» Stored data
= Beginning of Section =

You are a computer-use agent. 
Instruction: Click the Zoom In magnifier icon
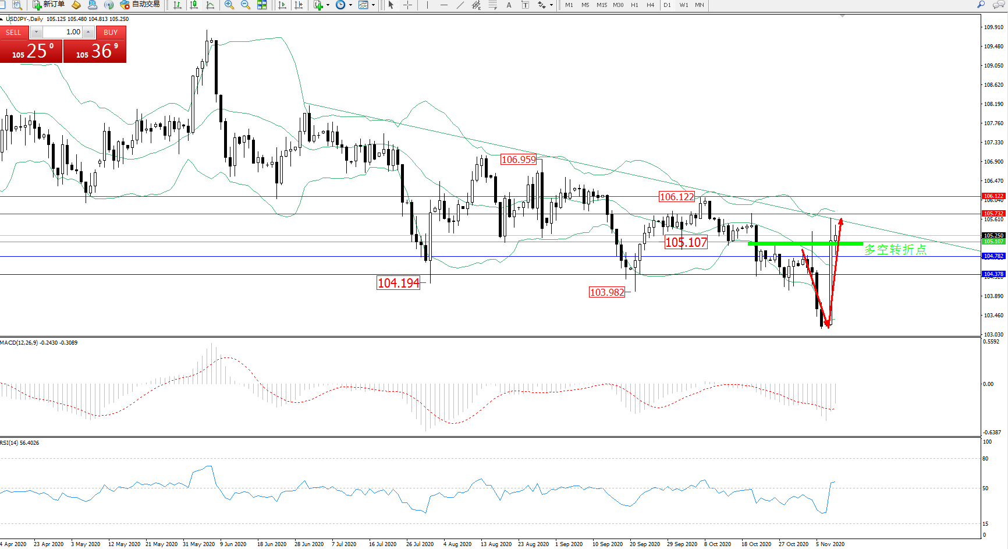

= End of Section =
= Beginning of Section =

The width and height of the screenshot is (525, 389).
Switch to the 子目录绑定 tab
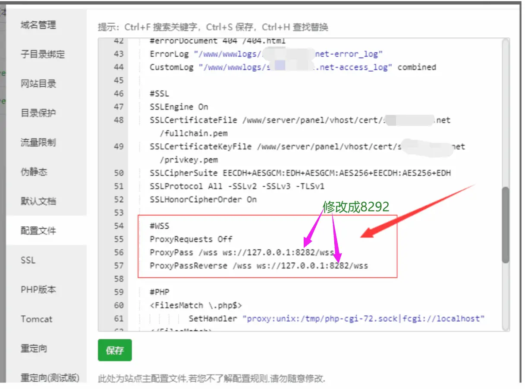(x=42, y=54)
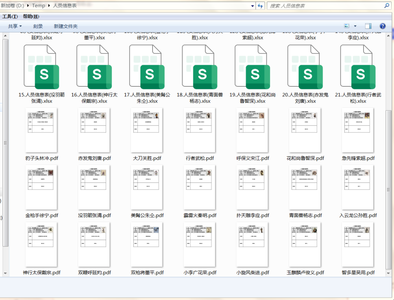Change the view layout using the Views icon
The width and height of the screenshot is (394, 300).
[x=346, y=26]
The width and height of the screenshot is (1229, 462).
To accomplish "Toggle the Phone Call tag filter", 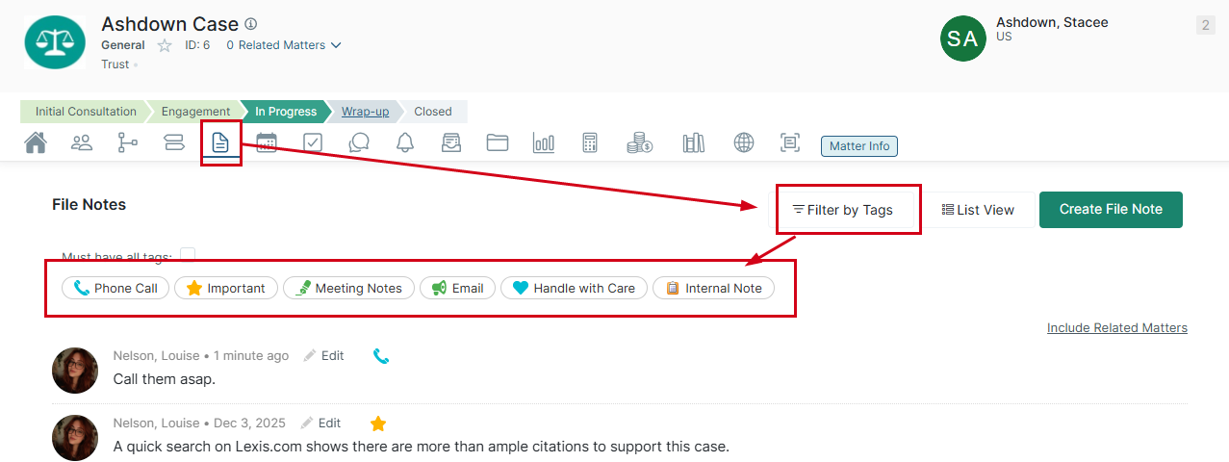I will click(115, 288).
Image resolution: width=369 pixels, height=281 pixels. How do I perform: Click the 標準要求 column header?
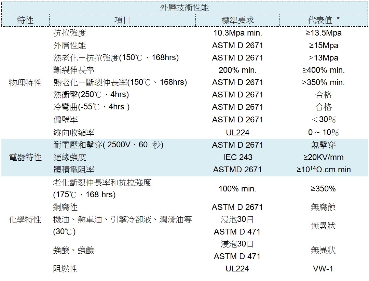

= End of Section =
= Beginning of Section =

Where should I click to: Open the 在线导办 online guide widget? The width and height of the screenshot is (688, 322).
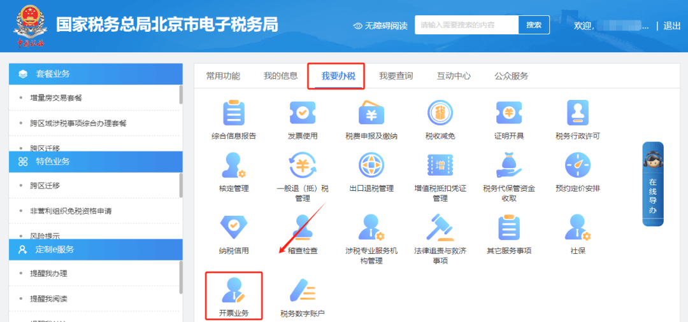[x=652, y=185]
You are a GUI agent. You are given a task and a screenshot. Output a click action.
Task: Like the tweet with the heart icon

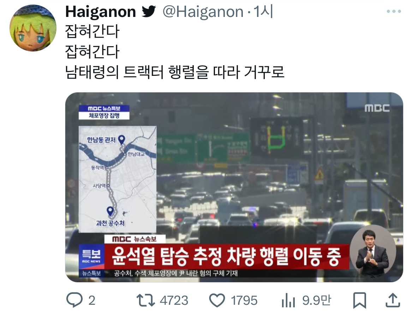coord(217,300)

= End of Section =

Could you set down, word for word, only the lines above from the line with "You are a computer-use agent." to the line with "Instruction: Click the Zoom In magnifier icon", including both?

You are a computer-use agent. 
Instruction: Click the Zoom In magnifier icon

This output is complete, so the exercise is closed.